M. Kumar Gunaratna, chercheur sri lankais à l’Université Saint-Andrews (Écosse) et considéré comme un des meilleurs spécialistes du réseau dirigé par le milliardaire d’origine saoudienne Oussama Ben Laden, estime par ailleurs que « le noyau d’el-Qaëda est “intact” et que ses effectifs tournent aujourd’hui autour d’un millier d’hommes ».
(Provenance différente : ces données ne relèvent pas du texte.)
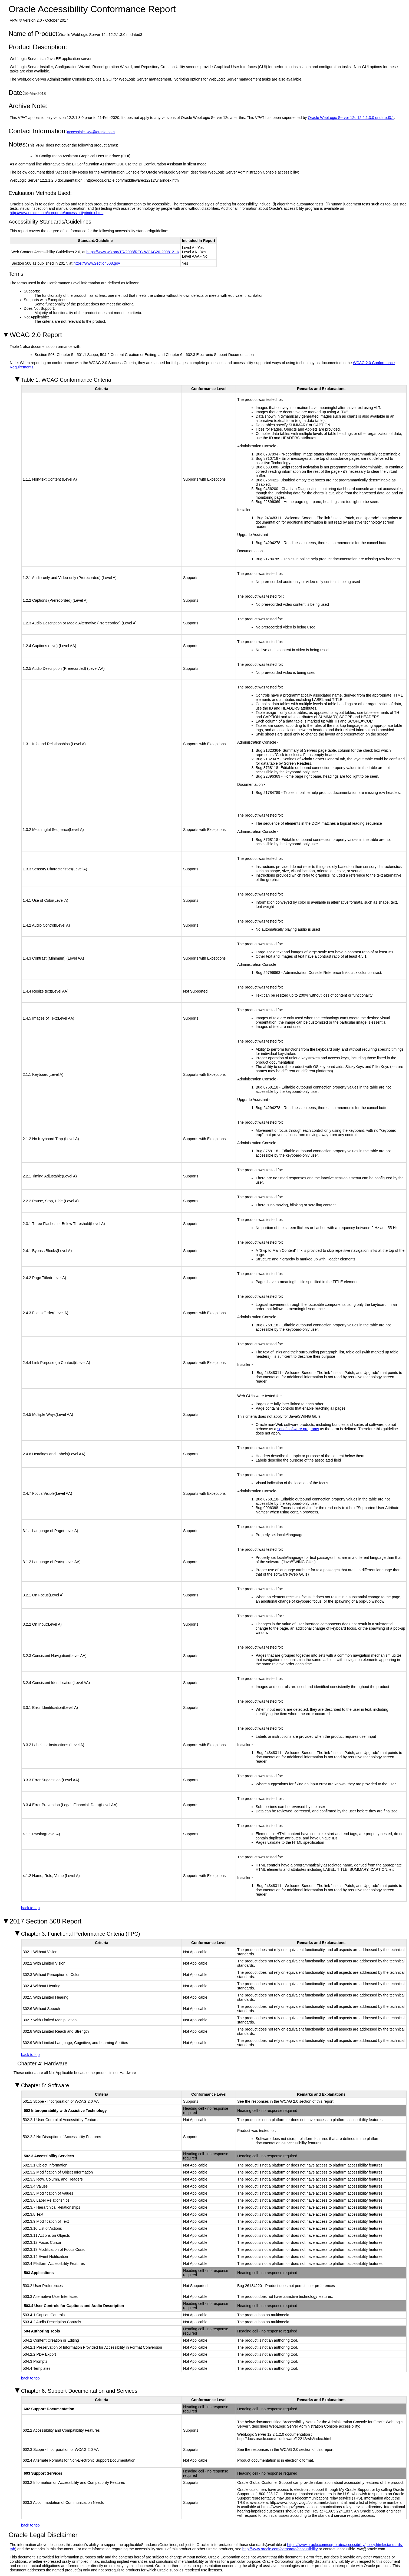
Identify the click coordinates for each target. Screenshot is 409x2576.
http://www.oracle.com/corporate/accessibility (280, 2549)
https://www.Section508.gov (97, 263)
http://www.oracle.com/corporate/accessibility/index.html (56, 213)
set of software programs (298, 1429)
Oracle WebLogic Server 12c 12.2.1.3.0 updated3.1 (351, 117)
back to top (30, 1908)
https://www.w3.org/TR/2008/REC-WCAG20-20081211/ (133, 252)
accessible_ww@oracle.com (91, 132)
Il souligne que pour cette mouvance le Maroc « doit devenir un État islamique. Souvenez-vous, ajoute-t-il, que le Maroc figurait – avec l’Arabie saoudite, la Jordanie, le Nigeria, le Pakistan et le Yémen – sur la liste des pays “apostats” cités dans une cassette audio diffusée en février, dans laquelle Ben Laden demandait aux musulmans de ces pays de “se mobiliser pour se libérer des régimes asservis par l’Amérique” ». D’une manière générale, le chercheur estime que « l’infrastructure opérationnelle d’el-Qaëda au Pakistan a subi un coup très dur, au point d’être pratiquement détruite. Mais les autres responsables régionaux, en Asie, en Afrique, au Moyen-Orient, sont toujours en activité », ajoute-t-il.
Résultats à court terme
Rohan Kumar Gunaratna estime par ailleurs à propos de la « guerre au terrorisme », menée depuis l’automne 2001 par les États-Unis et leurs alliés, qu’elle a « donné quelques résultats, mais uniquement à court terme. La mouvance islamique, qui constitue à travers le monde le terreau du groupe de Ben Laden, est puissante. El-Qaëda n’a aucun mal à y recruter pour compenser ses pertes humaines et matérielles, reconstituer ses forces à moyen terme et continuer son combat. D’autant que – j’insiste sur ce point – le noyau dirigeant du groupe est intact », dit-il.